● **Data lines**:
+ + + + +
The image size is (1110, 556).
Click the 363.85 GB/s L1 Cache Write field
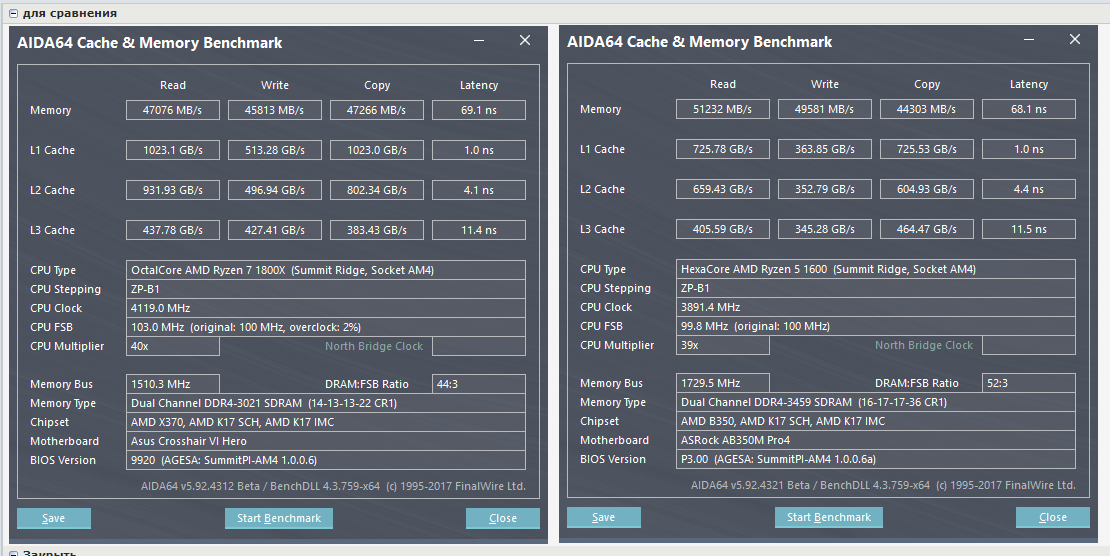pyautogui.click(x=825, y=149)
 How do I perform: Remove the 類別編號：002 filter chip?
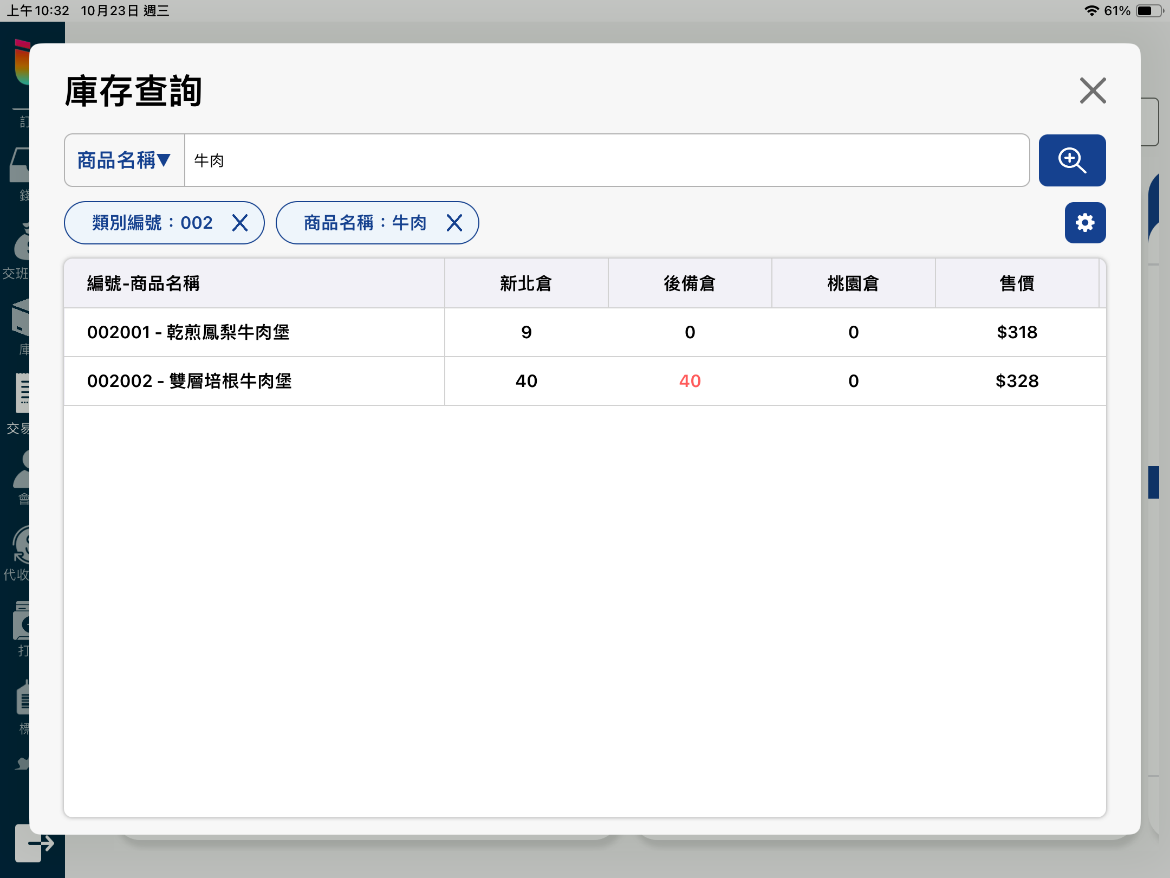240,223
+ + + + +
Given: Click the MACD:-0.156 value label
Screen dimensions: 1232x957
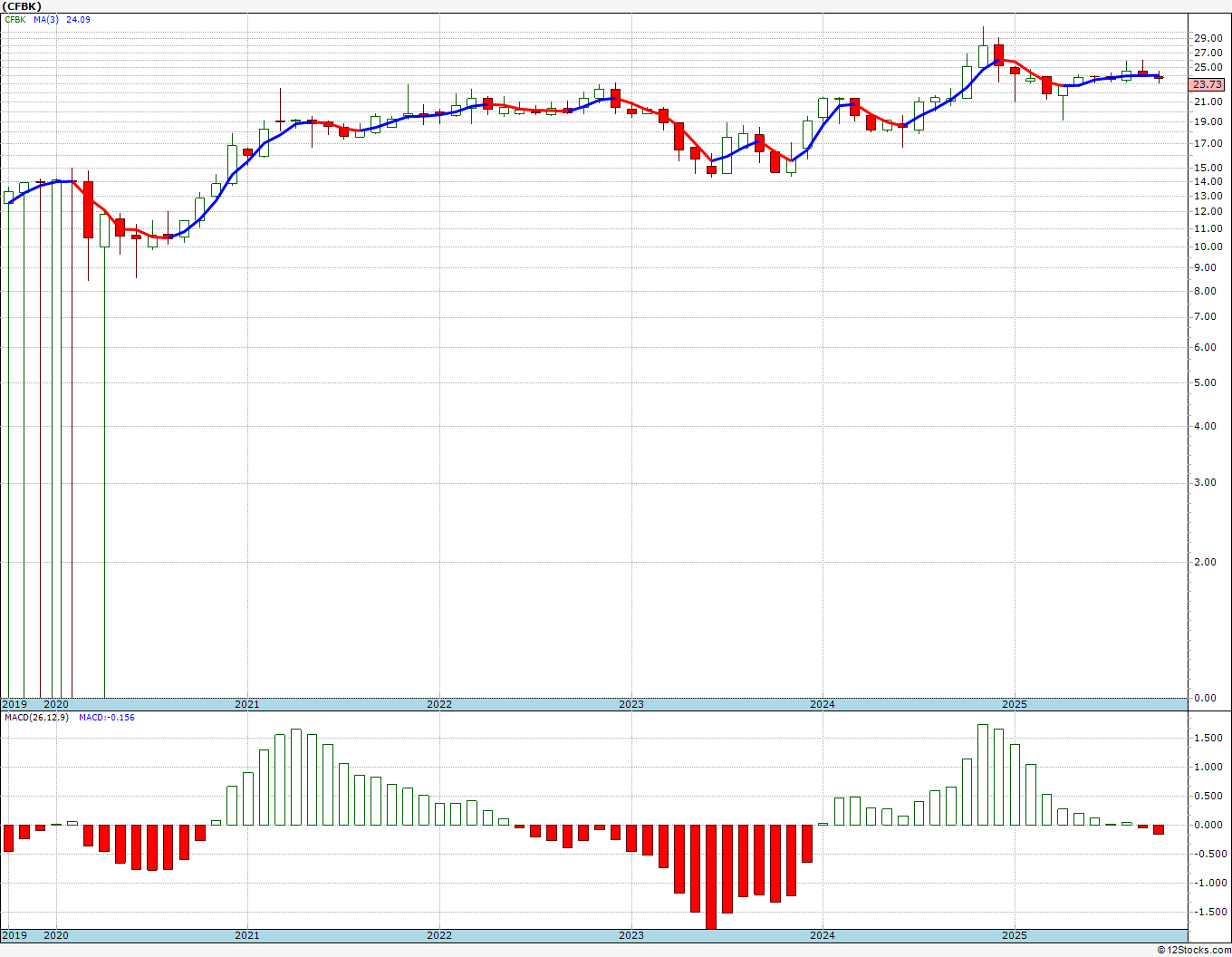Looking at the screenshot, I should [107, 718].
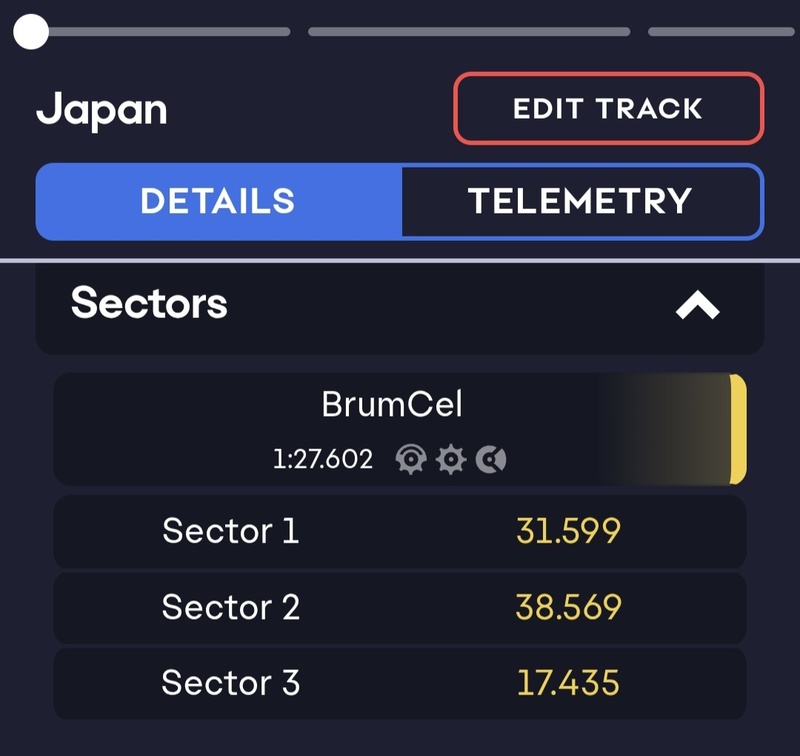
+ + + + +
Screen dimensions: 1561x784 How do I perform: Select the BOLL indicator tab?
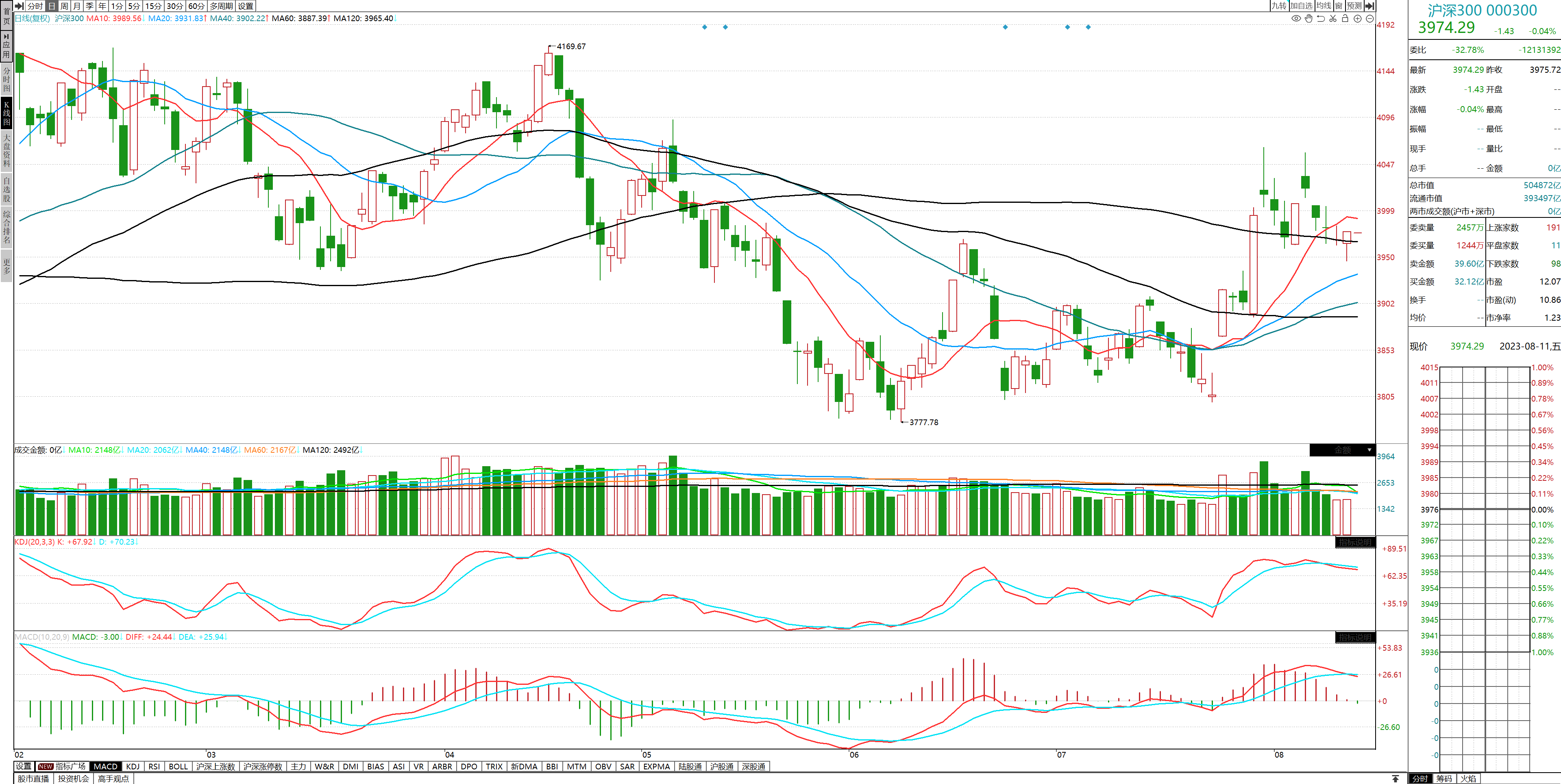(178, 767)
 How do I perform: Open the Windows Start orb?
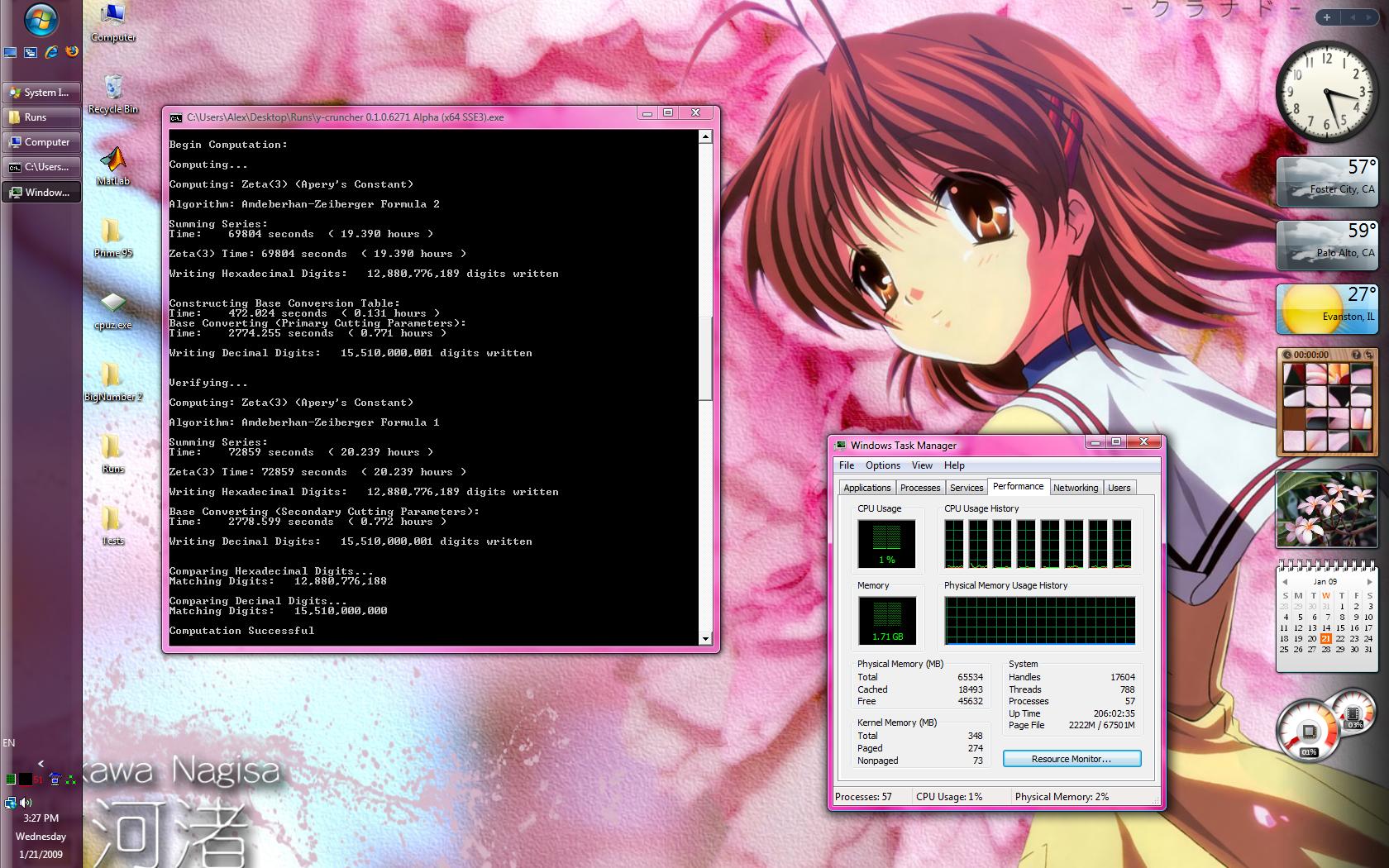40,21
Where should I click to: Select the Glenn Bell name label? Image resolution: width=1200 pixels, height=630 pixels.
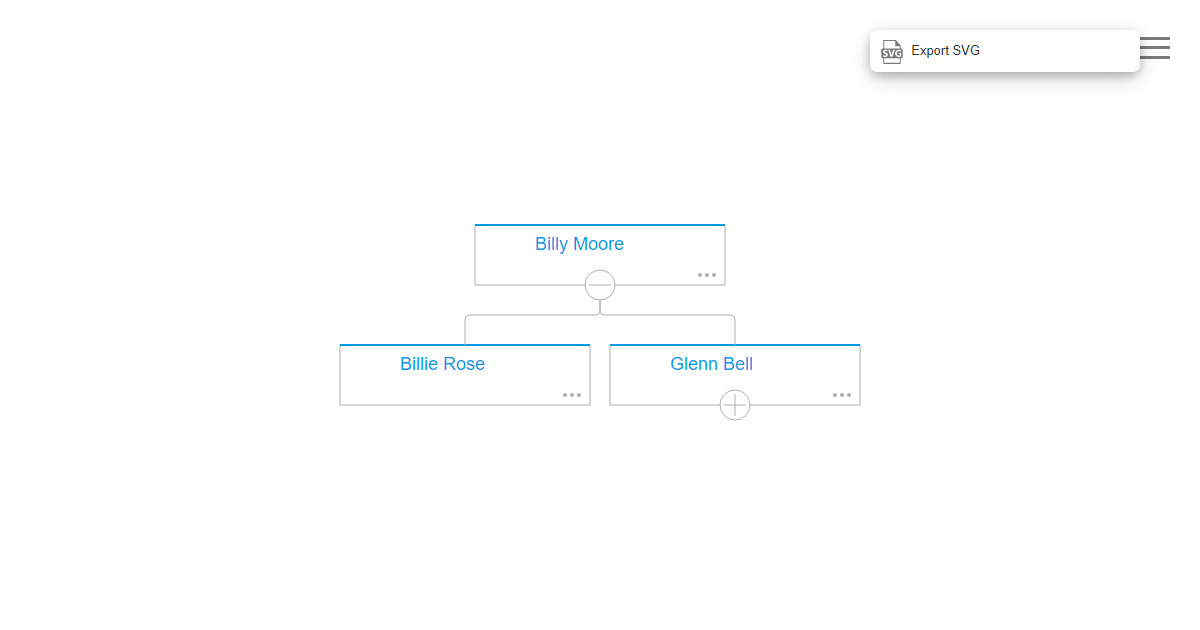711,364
+ + + + +
● **Problem statement**: How many lines of the material above contain the word "label"? Reply with the number alone.

● **Exercise solution**: 2